Source : www.csam-asam.org/methadoMethadone
- NIH Consensus Statement on the Effective Medical Treatment of Opiate Addiction
- CSAM Letter to Drug Court Judges on Methadone
Methadone treatment for narcotic addiction was originally researched during the 1960’s. In the intervening 40 years, methadone has come to be recognized as the standard care for opiate addiction. Detoxifications and drug free modalities, although appealing to an understandable desire for recovery without medications, produces only 5-10% success rate. Methadone maintenance is associated with success rates ranging from 60 – 90%. The longer the people are in this modality the greater their chances are of achieving stable long-term abstinence.
A recently completed 33-year follow-up of California heroin addicts recruited from the California prison system in the 1960’s revealed that, of the 600 original participants, half are now dead. Only ten percent of the original cohort had established a stable abstinence. Very few had any exposure to methadone maintenance. This study points up the problems with our current approach to opiate addiction, with a misplaced emphasis on incarceration, detoxification, and drug-free modalities.
In California, methadone maintenance was specifically mentioned in Proposition 36 as one of the approved treatment modalities. However, we have had very poor incorporation of methadone into the mix of treatment programs throughout the state. Bias against methadone in many jurisdictions has resulted in dismal recovery rates for heroin addicts in drug court programs. This undermines the credibility of drug courts and wastes resources on ineffective treatments.
Anti-methadone biases relate largely to ignorance of the phenomenon of tolerance which eliminates any euphoric effects from daily methadone doses. Patients do not get high. Also, there is lack of understanding of the changes in brain chemistry that occur after chronic exposure to opiates. These changes result in abnormalities of brain physiologic functioning that have been shown to persist for years after detoxification and are felt to be the cause of the extremely high relapse rate associated with non-methadone treatments of narcotic addiction.

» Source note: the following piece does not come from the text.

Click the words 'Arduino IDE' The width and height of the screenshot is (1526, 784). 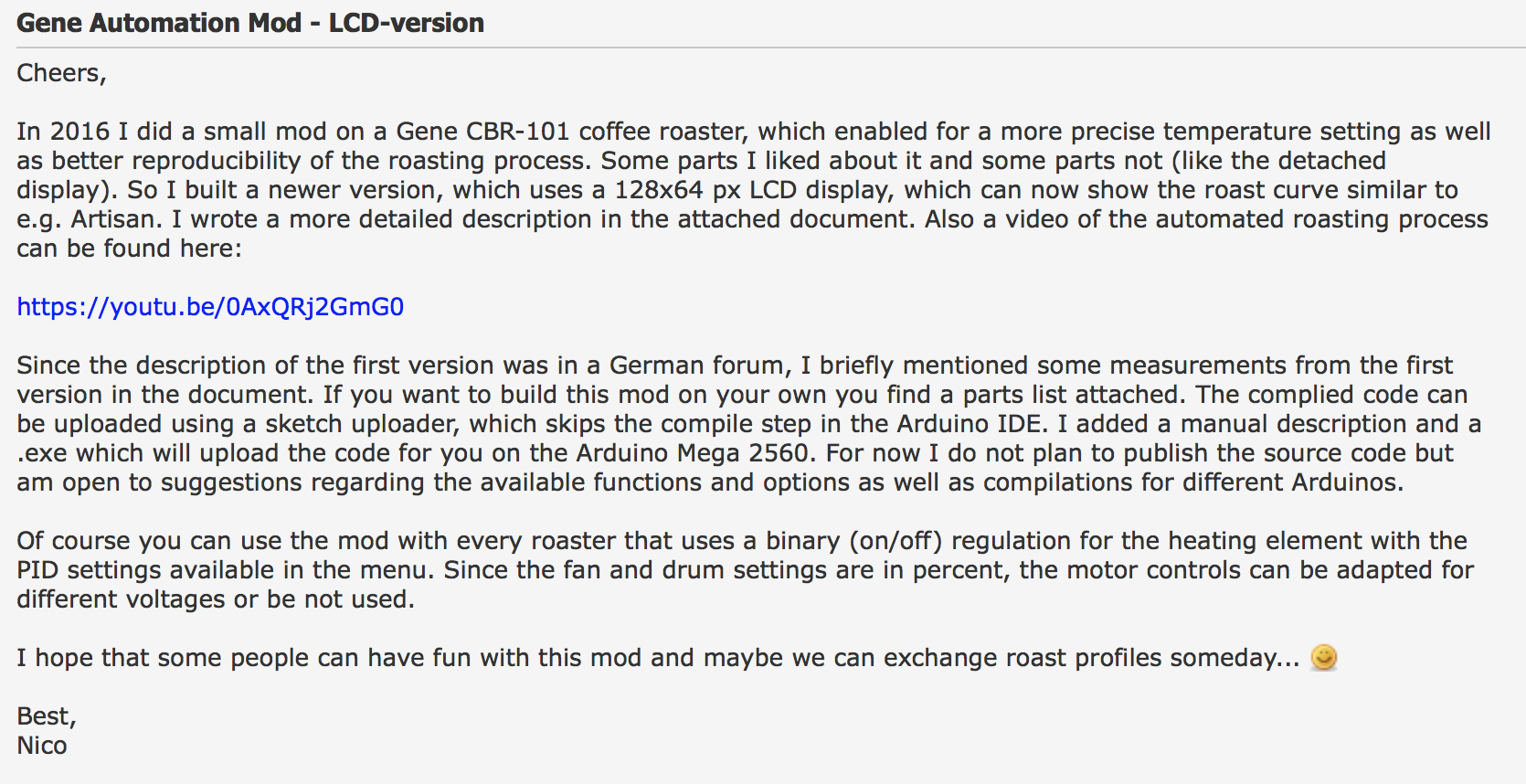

Buprenorphine is now approved for the treatment of narcotic addiction and physicians can use it outside of the methadone system. It is as effective as methadone, but we need to work out a funding mechanism that will allow patients to take advantage of the opportunity to receive addiction care through private physicians.
Governor Wilson’s study of drug treatment outcomes in the 1980’s documented that methadone saved the taxpayers $12 for every $1 spent. Failure to engage more opiate addicts in methadone treatment has tremendous adverse consequences, both for public health and safety. The UCLA study documented repeated incarcerations, and deaths due to accidents, infections, and violence that could have been prevented by a more aggressive use of methadone.
We must continue to educate the legislature as well as the criminal justice community on the medical nature of narcotic addiction, on the effectiveness of treatment, and the cost savings associated with using this important modality.